* WORK REQUEST: Could you write out, exactly, every line from the top of the data through the line holding "Task: Open the More navigation dropdown"? Omit the pictures.

** INPUT RECORDS follows **

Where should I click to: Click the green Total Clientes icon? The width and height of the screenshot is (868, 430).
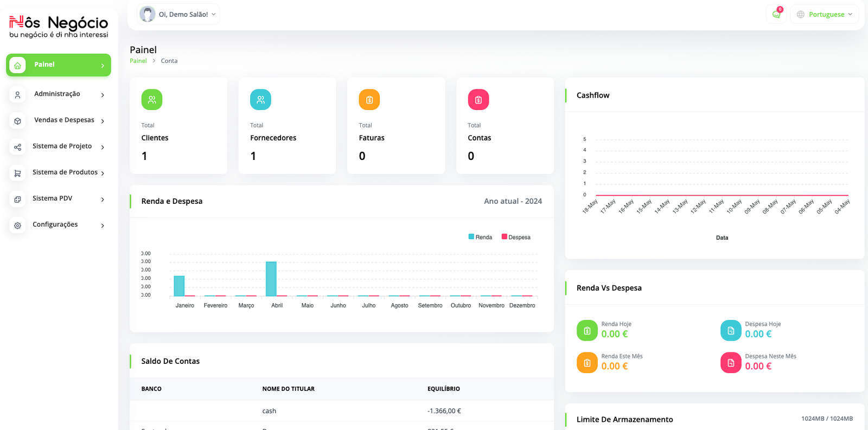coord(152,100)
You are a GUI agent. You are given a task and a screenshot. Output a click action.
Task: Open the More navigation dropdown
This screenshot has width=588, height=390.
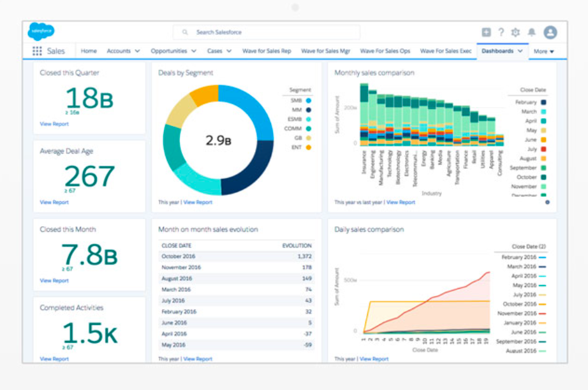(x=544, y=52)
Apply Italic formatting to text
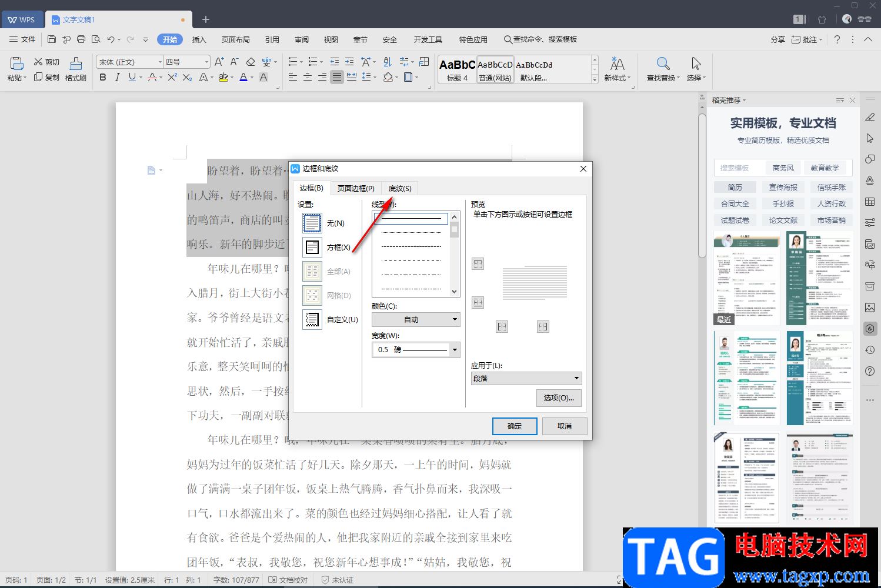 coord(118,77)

** End of INPUT RECORDS **

* ANSWER SPACE:
Where should I click to: Click the green Total Clientes icon? The width and height of the screenshot is (868, 430).
coord(152,100)
You are a GUI agent. You are given a task and a screenshot. Output a click action.
Task: Open the More navigation dropdown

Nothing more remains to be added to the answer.